_Aim of the exercise:_ Please report, as a single number with no other text, how many lines of the listing contain "agent".

_Data for review:_
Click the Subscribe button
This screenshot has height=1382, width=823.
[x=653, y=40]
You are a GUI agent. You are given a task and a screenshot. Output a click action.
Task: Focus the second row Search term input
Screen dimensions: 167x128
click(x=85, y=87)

==

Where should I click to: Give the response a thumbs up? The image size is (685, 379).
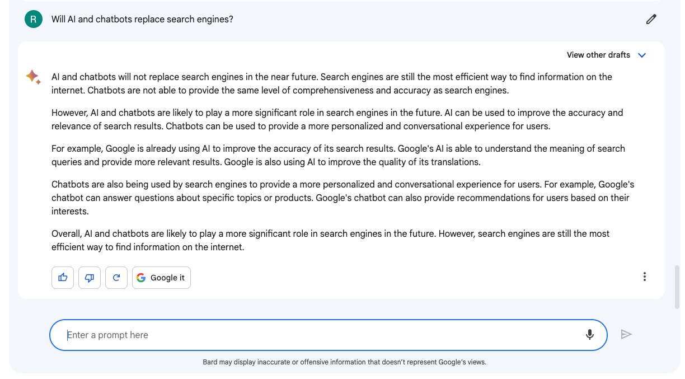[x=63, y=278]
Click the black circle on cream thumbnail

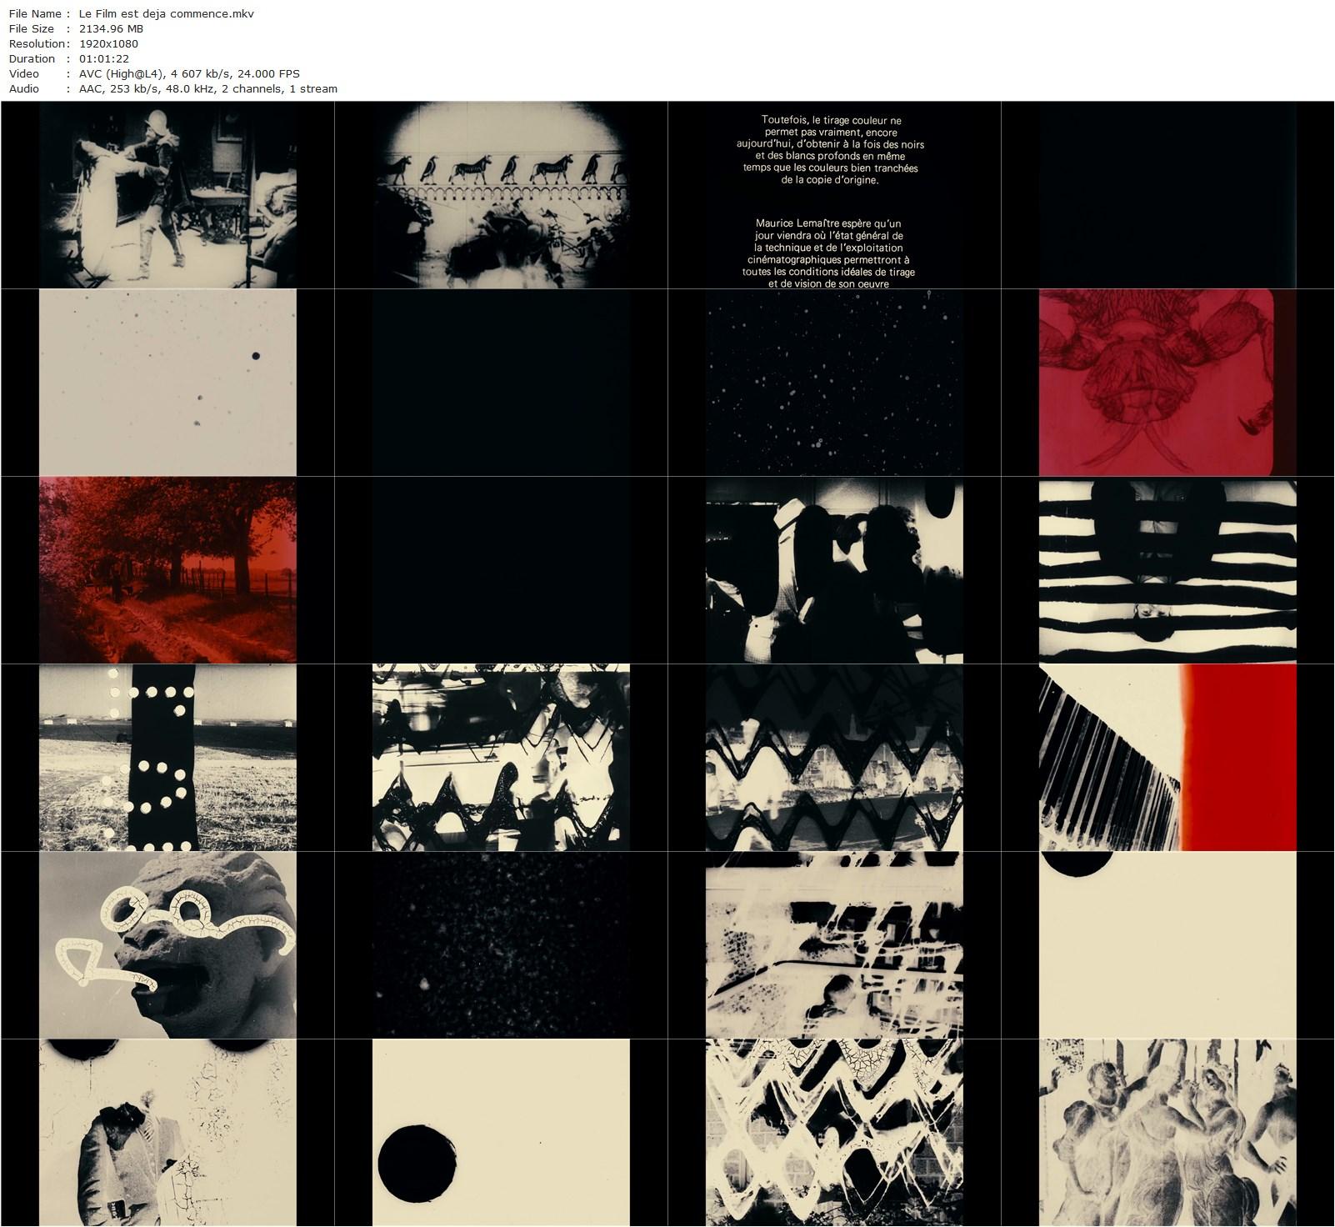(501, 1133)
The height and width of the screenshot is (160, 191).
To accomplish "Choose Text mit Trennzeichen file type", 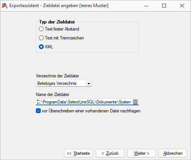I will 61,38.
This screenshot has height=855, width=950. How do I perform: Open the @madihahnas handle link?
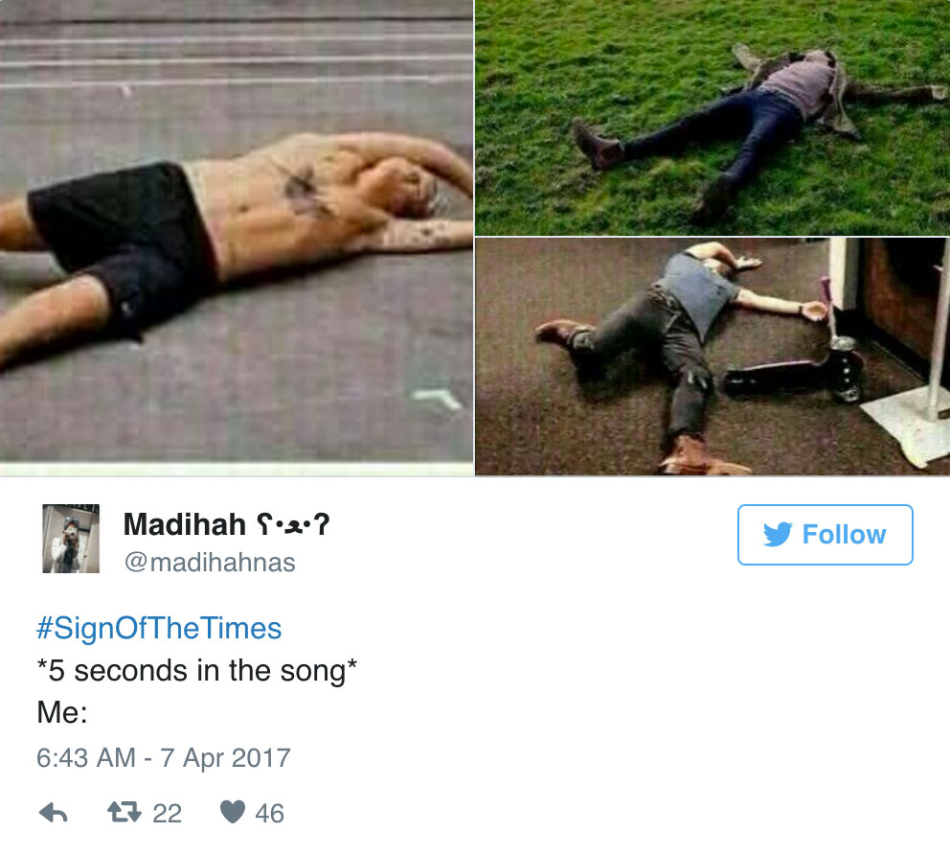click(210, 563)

==

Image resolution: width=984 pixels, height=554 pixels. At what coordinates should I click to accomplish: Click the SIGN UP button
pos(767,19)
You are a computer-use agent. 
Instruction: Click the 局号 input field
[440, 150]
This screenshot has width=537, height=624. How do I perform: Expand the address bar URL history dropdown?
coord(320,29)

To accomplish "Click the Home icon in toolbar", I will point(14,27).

_Written answer:_ 2